Three data categories for SMB-facing analytics: public/government open data, live third-party feeds, and operational (first-party) data
Summary
Claim: Data inputs for SMB-facing analytics fall into three categories:
- Public / government open data — statistical agencies (Census/StatCan/Eurostat), central-bank indicators (FRED, BoC Valet), weather, GIS, transit (GTFS), business / property / permit registries.
- Live third-party feeds and APIs — commercial market data, mapping/places, embedded-analytics SaaS.
- Operational (first-party) data — the business's own transaction logs, CRM, inventory, scheduling, product-usage logs.
Source: Industry framework — synthesised from FRED docs (https://fred.stlouisfed.org/docs/api/fred/), BoC Valet docs (https://www.bankofcanada.ca/valet/docs), gtfs.org, and the build-vs-buy-data literature (https://medium.com/@audaciatech/data-products-build-vs-buy ; https://www.audacia.co.uk).

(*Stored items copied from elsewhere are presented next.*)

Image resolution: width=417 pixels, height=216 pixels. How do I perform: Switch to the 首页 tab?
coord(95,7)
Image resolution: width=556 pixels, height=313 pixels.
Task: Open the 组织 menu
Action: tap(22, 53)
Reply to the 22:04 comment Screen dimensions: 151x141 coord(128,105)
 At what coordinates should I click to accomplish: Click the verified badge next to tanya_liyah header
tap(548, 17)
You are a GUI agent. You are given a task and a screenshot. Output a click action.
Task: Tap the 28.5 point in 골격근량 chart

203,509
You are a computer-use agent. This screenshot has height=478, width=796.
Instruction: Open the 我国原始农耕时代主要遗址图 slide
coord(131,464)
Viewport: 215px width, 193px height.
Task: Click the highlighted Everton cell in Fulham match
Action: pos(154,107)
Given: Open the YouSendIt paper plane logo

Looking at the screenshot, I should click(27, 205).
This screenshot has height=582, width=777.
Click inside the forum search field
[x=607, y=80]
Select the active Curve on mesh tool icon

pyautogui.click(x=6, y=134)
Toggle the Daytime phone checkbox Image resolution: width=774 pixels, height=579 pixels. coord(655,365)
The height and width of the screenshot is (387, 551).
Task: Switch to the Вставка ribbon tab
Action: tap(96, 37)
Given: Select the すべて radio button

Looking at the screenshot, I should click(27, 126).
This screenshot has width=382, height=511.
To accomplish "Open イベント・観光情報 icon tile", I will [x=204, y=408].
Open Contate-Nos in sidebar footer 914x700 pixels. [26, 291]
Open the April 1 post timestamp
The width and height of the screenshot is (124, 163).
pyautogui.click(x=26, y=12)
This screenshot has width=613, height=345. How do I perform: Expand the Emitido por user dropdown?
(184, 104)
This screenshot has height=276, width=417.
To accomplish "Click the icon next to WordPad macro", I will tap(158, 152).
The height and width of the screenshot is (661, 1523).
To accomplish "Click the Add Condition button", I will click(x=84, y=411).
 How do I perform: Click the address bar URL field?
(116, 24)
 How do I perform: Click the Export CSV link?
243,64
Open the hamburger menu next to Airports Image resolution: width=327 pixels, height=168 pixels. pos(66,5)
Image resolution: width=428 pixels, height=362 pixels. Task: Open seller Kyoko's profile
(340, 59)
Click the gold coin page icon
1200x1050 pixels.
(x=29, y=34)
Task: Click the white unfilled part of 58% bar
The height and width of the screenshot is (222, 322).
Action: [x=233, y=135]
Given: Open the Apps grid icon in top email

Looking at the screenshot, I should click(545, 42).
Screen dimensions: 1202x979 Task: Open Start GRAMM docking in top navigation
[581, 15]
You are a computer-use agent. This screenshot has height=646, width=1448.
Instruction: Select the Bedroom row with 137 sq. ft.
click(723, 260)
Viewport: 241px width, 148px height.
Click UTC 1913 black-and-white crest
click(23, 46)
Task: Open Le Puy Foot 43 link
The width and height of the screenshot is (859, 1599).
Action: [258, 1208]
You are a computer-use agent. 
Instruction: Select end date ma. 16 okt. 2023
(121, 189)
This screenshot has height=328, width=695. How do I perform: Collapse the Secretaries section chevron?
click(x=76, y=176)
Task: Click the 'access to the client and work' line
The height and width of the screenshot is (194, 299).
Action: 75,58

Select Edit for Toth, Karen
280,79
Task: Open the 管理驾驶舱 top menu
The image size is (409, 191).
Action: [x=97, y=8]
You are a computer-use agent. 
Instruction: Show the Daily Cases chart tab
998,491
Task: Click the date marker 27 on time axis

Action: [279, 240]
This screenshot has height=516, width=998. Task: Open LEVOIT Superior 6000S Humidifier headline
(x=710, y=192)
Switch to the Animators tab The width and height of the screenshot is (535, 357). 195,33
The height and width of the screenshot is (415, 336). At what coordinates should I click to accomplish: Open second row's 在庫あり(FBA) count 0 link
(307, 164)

Confidence: Industry-consensus.
Why this matters for Candid: The three buckets carry very different cost / defensibility profiles. Categories 1 and 2 are non-exclusive (anyone can use them). Category 3 is the only one with native defensibility — see Andreessen Horowitz, "The Empty Promise of Data Moats" (Casado & Lauten, 2019) — most "data network effects" are really scale effects that diminish, Synthesis: data is a defensible asset only when proprietary + hard to replicate + tightly coupled to a feedback loop + continuously refreshed — otherwise it is an operational byproduct any competitor can buy or collect, and R2 — Build only on data you already own — transaction history, CRM, scheduling, no-show patterns; that is the only category with native defensibility.